━━━━━ Text provided ━━━━━
Thursday, February 11, 2010

Google Buzz & Google Wave are not good products to compare

Scrolling through my Google Reader it would seem that while Google Buzz is creating a lot of buzz the majority of people seem to think that it is appropriate to compare the two products. I have to question then if those writers have actually even tried to imagine how one could possibly use Wave. It would just seem that they are recycling news and status update feeds and not doing a whole lot of research.

Please allow me to do some comparisons and feel free to let me know how if you think I am on the mark. Let's start with Buzz.
  1. Google Buzz is a message update tool that integrates currently with Google Reader and Gmail.
  2. You can embed multi-media and and include more than 140 characters of information.
  3. you can also, via your Google Contacts, send or share privately messages to a particular group allowing one to better focus their message to a particular target audience or work group.
  4. That is it
Now I will briefly highlight some very different functionalities of Google Wave.
━━━━━ Recorded data ━━━━━
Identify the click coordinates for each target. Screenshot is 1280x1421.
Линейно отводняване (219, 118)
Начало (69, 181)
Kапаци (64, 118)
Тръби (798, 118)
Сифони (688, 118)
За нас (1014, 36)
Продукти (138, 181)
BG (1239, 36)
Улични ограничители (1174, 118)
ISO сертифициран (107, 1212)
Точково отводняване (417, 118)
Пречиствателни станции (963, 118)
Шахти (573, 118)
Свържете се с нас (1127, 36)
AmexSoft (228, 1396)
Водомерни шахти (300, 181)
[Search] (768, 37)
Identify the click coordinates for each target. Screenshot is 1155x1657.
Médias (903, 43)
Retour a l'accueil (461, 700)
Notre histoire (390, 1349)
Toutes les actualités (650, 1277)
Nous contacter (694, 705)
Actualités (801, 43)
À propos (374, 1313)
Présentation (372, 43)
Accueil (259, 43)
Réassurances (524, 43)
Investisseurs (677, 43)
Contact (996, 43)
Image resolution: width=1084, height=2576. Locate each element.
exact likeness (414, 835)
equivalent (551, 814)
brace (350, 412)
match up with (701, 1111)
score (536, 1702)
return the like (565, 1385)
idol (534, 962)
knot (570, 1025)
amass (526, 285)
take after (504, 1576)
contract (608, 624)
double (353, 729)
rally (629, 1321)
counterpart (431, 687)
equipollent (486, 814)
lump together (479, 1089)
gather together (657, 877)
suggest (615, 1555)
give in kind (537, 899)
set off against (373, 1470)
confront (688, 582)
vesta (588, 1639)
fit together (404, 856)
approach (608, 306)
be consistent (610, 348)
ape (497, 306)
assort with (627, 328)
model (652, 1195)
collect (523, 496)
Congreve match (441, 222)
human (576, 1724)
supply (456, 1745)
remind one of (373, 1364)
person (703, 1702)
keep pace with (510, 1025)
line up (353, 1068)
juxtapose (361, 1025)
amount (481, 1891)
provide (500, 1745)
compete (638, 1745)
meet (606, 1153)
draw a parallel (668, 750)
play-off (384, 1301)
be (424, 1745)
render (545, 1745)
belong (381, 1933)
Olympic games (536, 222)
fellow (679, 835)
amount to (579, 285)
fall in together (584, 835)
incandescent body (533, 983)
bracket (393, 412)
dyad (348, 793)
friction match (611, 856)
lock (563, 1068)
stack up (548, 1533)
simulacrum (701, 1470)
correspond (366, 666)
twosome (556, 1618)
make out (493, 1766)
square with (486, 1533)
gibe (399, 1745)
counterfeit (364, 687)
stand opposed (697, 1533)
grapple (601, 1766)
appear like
━━━━━
* Stated task 1 *
Set down, word for word, the passage of the post on Google Buzz and Google Wave that opens with the words containing "Scrolling through my" and closes with "lot of research.".
* Stated task 2 *
Please resume the post on Google Buzz and Google Wave, writing on from its last sentence.
These records were taken from a different source.

* Answer 1 *
Scrolling through my Google Reader it would seem that while Google Buzz is creating a lot of buzz the majority of people seem to think that it is appropriate to compare the two products. I have to question then if those writers have actually even tried to imagine how one could possibly use Wave. It would just seem that they are recycling news and status update feeds and not doing a whole lot of research.

* Answer 2 *
  1. Wave is a multi-media document with a URL. This can be a really long conversation (and unfortunately often is), but it can actually be any type of real-time collaborative document that can house most any type of media, widget, and includes executable JavaScript and HTML.
  2. Contacts can be created much like web-services that interact and have functionality with the wave. This as of yet barely tapped potential is only limited to the creativity of the designer of the contact, or bot.
  3. Google Wave is an area where designers can create Gadgets and provide services and tools within a wave that are different than the more general services added to a wave by a bot.
  4. Another powerful feature and barely explored feature of Wave is the ability to export the wave or embed it into another website or web application.
  5. Last feature that distinguishes Wave from Buzz is collaboration. While I can comment on someone's Buzz, comments are a far cry from being able to see someone type and edit at the same time that you are typing or editing the Wave.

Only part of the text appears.